FAIRMONT – Monroe Street is a key marketing artery in Fairmont these days, as the site of several events, including the town’s signature Feast of the Seven Fishes Festival every December.
This past October, though, a portion of Monroe was closed, while city crews tended to the partial collapse of an already condemned building on adjacent Adams Street.
A wall gave way in the middle of the night and the city issued an emergency order to fully demolish it.
“The structure poses an immediate threat to public safety,” City Manager Travis Blosser said then.
Tear-down and cleanup came to $415,888 – but the city is getting more than $300,000 of that back, courtesy of the West Virginia Department of Environmental Protection.
DEP Secretary Harold Ward said the dollars are coming from the agency’s Dilapidated Properties Program – monies, he added, that are just as much about developing the economy as they are maintaining quality-of-life environments.
“This reimbursement recognizes Fairmont’s complete demolition of an unsafe property and supports the city’s broader downtown improvement efforts,” he said.
Efforts, he added, that could clear the way “for new economic growth and prosperity.”
Right now, the city is trying to clear some paperwork with the building’s current owner, who was issued a raze or repair order in August.

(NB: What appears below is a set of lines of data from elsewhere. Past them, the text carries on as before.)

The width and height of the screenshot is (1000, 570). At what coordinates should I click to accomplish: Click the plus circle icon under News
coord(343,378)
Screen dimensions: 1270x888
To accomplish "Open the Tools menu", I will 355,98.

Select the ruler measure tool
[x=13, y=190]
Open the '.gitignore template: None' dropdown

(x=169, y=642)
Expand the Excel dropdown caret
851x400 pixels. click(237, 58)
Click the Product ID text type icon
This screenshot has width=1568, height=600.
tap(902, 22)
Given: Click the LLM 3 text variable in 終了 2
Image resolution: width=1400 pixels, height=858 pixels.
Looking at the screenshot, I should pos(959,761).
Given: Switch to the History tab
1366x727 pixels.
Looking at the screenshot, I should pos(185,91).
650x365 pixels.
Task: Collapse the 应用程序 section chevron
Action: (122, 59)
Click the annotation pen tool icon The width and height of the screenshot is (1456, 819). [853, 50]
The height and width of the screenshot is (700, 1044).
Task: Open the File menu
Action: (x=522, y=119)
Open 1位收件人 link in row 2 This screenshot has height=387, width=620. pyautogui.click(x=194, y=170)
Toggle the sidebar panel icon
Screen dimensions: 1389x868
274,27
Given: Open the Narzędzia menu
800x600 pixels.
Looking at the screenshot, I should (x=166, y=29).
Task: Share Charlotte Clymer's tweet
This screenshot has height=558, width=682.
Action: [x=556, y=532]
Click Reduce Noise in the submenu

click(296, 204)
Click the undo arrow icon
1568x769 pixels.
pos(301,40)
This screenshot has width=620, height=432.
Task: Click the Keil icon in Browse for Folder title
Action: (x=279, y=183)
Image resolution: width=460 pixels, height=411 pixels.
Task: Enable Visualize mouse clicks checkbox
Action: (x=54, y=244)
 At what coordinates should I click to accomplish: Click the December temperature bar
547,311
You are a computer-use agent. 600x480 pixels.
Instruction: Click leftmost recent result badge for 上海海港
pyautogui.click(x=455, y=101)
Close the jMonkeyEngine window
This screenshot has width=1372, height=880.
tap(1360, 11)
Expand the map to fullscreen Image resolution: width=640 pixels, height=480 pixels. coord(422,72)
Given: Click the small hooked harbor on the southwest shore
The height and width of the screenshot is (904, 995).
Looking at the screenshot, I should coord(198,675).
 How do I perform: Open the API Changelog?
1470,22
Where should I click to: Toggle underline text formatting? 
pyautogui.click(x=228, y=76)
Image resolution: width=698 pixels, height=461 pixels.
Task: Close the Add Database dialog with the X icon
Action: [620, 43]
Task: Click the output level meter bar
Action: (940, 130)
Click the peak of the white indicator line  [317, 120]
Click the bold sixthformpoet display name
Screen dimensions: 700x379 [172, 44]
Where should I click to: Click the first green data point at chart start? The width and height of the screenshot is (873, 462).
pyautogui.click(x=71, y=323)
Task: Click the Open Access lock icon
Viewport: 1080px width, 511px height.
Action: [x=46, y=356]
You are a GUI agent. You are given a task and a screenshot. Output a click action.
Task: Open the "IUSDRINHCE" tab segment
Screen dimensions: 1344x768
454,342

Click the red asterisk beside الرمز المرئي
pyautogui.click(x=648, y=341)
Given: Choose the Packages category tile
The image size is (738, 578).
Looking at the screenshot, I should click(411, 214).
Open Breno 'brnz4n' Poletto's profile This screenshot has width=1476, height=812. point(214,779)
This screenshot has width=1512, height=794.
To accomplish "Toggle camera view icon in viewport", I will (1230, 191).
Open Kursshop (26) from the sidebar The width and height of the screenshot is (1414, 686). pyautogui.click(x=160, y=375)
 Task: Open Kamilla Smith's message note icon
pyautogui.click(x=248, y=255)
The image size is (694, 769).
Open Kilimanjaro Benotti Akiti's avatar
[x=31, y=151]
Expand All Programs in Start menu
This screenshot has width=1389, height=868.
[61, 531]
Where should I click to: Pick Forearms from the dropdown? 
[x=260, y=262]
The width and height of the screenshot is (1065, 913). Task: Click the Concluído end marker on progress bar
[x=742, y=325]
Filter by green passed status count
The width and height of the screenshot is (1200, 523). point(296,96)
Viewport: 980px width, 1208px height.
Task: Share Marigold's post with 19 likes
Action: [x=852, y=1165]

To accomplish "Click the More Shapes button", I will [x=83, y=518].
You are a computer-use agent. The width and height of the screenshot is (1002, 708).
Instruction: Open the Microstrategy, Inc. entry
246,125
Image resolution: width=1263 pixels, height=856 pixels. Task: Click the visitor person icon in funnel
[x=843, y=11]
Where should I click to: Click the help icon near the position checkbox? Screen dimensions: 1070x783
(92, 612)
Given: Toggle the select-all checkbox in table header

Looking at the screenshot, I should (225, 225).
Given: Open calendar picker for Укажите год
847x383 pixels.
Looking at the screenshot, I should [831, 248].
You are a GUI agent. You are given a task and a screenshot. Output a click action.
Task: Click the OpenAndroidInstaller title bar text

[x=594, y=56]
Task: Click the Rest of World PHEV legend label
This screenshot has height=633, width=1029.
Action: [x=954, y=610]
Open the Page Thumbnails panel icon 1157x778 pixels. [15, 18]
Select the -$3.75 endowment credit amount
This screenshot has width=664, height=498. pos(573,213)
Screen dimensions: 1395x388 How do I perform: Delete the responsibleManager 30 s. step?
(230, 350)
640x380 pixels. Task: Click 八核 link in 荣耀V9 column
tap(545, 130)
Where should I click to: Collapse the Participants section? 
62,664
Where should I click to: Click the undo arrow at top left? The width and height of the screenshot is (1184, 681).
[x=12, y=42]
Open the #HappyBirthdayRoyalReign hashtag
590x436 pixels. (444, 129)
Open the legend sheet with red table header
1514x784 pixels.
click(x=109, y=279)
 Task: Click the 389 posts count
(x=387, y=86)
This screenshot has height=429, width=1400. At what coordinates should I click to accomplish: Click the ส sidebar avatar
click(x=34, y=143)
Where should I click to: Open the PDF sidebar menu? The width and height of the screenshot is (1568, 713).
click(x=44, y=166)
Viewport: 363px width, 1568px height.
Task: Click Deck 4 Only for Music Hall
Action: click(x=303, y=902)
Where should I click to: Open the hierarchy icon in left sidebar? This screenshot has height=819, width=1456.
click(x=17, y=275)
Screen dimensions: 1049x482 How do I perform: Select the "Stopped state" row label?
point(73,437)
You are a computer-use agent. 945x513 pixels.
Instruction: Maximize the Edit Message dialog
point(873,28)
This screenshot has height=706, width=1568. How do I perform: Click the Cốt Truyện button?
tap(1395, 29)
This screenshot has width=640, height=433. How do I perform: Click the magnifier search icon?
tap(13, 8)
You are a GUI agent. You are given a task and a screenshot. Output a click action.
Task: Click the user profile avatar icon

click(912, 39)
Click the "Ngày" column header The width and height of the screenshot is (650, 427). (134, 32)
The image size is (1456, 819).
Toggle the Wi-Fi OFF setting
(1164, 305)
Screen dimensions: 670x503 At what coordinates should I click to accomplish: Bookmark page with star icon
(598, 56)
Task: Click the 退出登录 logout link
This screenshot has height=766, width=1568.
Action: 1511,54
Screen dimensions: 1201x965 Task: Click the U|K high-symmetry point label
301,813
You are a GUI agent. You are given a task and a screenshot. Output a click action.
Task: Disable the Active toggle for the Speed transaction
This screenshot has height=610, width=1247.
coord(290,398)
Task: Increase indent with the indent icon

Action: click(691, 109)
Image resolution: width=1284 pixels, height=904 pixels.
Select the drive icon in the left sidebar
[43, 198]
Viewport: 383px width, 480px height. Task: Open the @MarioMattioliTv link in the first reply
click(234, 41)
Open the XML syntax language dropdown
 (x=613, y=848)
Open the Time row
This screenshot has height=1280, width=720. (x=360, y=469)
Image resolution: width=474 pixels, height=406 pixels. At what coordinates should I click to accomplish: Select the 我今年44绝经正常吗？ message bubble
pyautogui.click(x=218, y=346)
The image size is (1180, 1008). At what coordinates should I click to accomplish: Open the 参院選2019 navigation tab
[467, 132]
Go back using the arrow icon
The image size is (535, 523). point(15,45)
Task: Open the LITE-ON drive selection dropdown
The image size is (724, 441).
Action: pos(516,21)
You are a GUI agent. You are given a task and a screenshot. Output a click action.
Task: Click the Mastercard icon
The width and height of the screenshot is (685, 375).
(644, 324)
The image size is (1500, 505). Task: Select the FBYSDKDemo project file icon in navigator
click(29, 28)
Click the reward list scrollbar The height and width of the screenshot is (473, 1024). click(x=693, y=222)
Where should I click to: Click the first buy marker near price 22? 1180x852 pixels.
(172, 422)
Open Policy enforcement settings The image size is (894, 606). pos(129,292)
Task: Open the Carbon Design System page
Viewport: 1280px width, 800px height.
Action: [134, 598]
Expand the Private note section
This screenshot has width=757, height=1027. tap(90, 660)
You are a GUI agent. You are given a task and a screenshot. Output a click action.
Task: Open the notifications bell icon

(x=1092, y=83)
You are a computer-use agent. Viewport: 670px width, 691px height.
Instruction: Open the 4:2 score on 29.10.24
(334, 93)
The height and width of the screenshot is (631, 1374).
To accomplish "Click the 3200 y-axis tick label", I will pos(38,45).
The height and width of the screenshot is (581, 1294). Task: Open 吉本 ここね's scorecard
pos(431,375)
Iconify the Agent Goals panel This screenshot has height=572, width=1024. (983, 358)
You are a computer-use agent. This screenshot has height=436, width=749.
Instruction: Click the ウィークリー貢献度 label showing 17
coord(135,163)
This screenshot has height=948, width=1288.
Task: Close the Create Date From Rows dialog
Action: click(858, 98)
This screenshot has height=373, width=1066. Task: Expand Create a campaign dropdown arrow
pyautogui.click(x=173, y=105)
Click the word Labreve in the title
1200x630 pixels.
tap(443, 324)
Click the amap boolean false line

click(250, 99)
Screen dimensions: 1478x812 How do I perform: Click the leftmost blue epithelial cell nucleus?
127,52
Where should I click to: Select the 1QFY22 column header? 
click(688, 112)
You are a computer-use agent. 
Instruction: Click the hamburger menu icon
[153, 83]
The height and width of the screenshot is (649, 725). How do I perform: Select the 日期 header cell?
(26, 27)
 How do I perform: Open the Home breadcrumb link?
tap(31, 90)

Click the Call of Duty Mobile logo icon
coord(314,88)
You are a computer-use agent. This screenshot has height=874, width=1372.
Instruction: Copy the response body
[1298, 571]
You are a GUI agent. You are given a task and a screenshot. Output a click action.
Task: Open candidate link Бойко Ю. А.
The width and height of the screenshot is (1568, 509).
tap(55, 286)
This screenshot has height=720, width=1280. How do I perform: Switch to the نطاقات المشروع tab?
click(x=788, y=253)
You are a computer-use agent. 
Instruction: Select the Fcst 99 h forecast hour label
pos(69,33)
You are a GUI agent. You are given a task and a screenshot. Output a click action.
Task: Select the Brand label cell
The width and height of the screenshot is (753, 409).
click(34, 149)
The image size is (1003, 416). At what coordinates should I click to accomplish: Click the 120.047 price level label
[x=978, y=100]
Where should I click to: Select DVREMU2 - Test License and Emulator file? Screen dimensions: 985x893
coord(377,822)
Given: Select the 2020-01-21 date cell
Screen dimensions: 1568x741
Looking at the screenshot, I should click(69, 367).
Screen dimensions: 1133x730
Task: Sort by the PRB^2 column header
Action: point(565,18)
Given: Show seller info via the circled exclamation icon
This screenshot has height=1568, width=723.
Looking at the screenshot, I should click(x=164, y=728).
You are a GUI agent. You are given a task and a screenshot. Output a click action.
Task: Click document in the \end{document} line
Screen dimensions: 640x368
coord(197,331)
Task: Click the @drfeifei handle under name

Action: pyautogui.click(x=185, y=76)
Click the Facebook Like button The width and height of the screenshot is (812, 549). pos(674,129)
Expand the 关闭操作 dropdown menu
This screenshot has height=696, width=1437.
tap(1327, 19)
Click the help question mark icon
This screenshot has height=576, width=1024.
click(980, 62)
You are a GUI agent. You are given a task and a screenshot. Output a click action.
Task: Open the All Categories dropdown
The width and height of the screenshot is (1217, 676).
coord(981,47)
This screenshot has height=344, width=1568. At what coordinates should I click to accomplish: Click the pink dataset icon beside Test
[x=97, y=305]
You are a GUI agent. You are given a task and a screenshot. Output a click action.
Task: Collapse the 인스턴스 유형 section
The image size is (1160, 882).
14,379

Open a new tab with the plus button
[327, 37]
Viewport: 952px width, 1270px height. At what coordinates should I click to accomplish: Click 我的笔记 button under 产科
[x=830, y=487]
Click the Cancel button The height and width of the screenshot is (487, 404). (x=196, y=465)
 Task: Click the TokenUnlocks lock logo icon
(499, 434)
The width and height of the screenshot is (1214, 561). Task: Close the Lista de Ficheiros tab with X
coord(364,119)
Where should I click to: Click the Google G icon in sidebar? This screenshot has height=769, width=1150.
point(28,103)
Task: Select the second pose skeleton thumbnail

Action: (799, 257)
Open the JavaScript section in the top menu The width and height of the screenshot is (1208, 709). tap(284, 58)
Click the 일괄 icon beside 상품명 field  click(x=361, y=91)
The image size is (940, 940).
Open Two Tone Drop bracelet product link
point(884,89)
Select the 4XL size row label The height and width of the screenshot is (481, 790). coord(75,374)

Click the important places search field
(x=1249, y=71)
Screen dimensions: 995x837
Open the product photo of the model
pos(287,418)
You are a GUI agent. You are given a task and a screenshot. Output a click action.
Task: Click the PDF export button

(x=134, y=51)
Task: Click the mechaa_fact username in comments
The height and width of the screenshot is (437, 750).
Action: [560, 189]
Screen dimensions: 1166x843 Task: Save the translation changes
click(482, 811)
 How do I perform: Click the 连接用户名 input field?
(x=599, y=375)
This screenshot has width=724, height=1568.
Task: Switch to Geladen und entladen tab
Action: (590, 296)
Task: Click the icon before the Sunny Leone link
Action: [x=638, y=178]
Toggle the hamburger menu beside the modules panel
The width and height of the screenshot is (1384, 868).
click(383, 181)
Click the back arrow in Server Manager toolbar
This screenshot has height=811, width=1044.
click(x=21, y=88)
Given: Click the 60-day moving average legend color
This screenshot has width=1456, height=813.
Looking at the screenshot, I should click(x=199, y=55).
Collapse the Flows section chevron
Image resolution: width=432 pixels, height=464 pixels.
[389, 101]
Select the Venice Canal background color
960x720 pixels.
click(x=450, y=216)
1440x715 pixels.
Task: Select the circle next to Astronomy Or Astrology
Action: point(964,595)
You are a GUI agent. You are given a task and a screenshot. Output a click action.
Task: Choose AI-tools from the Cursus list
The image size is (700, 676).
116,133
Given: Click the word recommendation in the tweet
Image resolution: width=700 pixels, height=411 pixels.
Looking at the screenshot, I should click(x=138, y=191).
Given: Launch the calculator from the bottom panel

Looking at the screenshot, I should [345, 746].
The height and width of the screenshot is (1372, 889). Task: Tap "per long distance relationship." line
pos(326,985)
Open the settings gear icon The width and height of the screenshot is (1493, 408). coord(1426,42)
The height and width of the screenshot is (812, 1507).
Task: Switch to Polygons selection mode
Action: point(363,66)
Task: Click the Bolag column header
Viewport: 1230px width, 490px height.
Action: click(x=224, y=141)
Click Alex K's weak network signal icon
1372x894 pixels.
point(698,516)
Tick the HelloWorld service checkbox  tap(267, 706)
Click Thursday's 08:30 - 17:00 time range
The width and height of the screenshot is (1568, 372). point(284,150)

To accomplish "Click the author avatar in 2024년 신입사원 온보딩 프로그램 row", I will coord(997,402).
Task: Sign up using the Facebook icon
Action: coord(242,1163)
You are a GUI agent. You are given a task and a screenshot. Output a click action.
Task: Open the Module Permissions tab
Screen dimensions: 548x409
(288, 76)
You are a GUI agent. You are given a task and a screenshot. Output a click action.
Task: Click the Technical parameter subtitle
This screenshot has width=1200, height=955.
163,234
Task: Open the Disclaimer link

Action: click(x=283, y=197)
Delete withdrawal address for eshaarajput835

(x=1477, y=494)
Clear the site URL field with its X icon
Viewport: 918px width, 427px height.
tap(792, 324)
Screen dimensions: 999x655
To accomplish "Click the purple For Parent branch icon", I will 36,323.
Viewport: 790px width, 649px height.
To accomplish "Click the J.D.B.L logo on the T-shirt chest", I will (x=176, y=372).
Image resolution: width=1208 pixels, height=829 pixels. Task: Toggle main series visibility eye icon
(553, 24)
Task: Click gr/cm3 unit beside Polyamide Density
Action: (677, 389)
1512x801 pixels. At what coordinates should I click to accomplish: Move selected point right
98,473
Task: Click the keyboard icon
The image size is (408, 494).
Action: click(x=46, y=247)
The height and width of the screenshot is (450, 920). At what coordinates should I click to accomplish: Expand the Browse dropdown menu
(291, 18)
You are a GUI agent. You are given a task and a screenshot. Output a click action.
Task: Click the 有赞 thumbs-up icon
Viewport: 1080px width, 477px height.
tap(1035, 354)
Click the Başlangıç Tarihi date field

Said paperwork comes in the form of an ordinance to transfer the property from said owner to the city, which council will vote on during its Jan. 27 meeting.
Blosser, meanwhile, was appreciative to Charleston for the Adams Street outlay.
“I want to thank Gov. Patrick Morrisey and the West Virginia DEP for the funds to clean up this structure, which posed a real threat to our historic downtown,” the city manager said.